Consider the following lifting problem(s):

$\require{AMScd}$ \begin{CD} & & & & E\\ & & & @VV{p}V\\ Y @>{g}>> X @>{f}>> B \end{CD} Let's work with the following assumptions and notations (edited the indexing error pointed out by Aleksandar Milivojevic):

  1. The map $p: E \rightarrow B$ is a Hurewicz fibration with path-connected base $B$ and $(d-2)$-connected fiber $F$ for some $d \geq 2$. In case $d=2$ we require $\pi_1(F)$ to be abelian.
  2. For every $k \geq 0$, the action of the fundamental group $\pi_1(F)$ on the homotopy group $\pi_k(F)$ is trivial. As a consequence, there is a well-defined action [Davis-Kirk, Proposition 6.62] of $\pi_1(B)$ on $\pi_k(F)$.
  3. $X,Y$ are finite CW complexes, $g$ is a cellular map, and $\dim(X) = d < \dim(Y)$ with the same $d$ in (1).
  4. For each $k \geq 0$, write $\rho(f,k): \pi_1(X) \rightarrow Aut(\pi_k(F))$ for the induced action of $\pi_1(X)$ from (2). Consider this as a local coefficient system over $X$, so that there are well-defined cohomology groups $H^*(X;\pi_k(F)_{\rho(f,k)})$ with local coefficients. There is a similar situation with $\rho(fg,k) : \pi_1(Y) \rightarrow Aut(\pi_k(F))$.

Under these conditions, there is a well-understood obstruction theory. Using [Davis-Kirk, Theorem 7.37] and the remarks later: First of all, $f$ can be lifted over the $(d-1)$-skeleton $X_{d-1}$. Second, no matter which lift over the $(d-1)$-skeleton we choose, the obstruction class for lifting it further over the $d$-skeleton is unique.
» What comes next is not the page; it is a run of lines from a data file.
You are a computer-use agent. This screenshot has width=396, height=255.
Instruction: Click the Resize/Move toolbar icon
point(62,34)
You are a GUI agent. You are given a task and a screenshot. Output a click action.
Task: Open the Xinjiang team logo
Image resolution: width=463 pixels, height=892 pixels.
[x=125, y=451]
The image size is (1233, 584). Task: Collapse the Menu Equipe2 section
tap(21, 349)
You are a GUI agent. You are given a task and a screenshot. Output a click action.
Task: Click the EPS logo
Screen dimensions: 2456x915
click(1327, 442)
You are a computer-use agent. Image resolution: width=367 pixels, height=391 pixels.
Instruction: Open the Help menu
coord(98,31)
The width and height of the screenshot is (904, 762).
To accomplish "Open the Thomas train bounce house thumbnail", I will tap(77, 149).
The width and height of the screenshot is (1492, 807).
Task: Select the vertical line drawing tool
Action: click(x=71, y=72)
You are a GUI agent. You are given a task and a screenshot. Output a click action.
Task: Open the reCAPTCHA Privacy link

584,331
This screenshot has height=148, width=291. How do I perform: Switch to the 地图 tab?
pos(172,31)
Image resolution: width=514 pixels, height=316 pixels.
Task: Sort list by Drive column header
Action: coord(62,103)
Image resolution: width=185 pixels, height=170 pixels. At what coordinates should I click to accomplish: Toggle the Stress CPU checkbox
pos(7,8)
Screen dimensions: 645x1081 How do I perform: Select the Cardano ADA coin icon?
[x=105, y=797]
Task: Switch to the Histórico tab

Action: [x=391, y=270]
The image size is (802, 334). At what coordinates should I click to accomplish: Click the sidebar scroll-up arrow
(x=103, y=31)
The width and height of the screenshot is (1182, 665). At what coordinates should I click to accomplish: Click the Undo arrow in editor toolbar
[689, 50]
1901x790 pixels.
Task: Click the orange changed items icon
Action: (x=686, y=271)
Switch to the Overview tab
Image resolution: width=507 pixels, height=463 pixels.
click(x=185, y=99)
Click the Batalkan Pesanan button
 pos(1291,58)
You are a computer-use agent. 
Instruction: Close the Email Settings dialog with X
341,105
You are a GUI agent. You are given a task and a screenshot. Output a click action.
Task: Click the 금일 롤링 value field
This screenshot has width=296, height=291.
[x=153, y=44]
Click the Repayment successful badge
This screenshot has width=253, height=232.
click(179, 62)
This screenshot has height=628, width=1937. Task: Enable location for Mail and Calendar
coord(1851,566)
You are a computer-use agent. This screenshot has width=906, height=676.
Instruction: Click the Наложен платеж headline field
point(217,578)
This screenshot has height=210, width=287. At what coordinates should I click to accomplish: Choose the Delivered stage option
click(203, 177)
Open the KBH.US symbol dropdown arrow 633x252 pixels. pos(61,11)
This primary obstruction $z_f$ is an element of $H^d(X;\pi_{d-1}(F)_{\rho(f,d-1)})$. For dimension reasons $z_f$ is the only obstruction for lifting $f$ along $p$.

The problem of lifting $fg$ along $p$ has a similar obstruction theory to above. There is again a primary obstruction $z_{fg} \in H^d(Y;\pi_{d-1}(F)_{\rho(fg,d-1)})$, but now there might be higher obstructions lying in $H^{k+1}(Y;\pi_k(F)_{\rho(fg,k)})$ for $k \geq d$.

Now suppose $z_f \neq 0$ but $z_{fg} = 0$. In other words (by the naturality of the obstruction classes), $z_f$ lies in the kernel of the induced map $$g^*: H^d(X;\pi_{d-1}(F)_{\rho(f,d-1)}) \rightarrow H^d(Y;\pi_{d-1}(F)_{\rho(fg,d-1)}) \, .$$

Does this vanishing imply that $fg$ can be lifted over the whole $Y$ (not just its $d$-skeleton)? If not, can we at least say that there is a unique nonzero higher obstruction class for lifting $fg$?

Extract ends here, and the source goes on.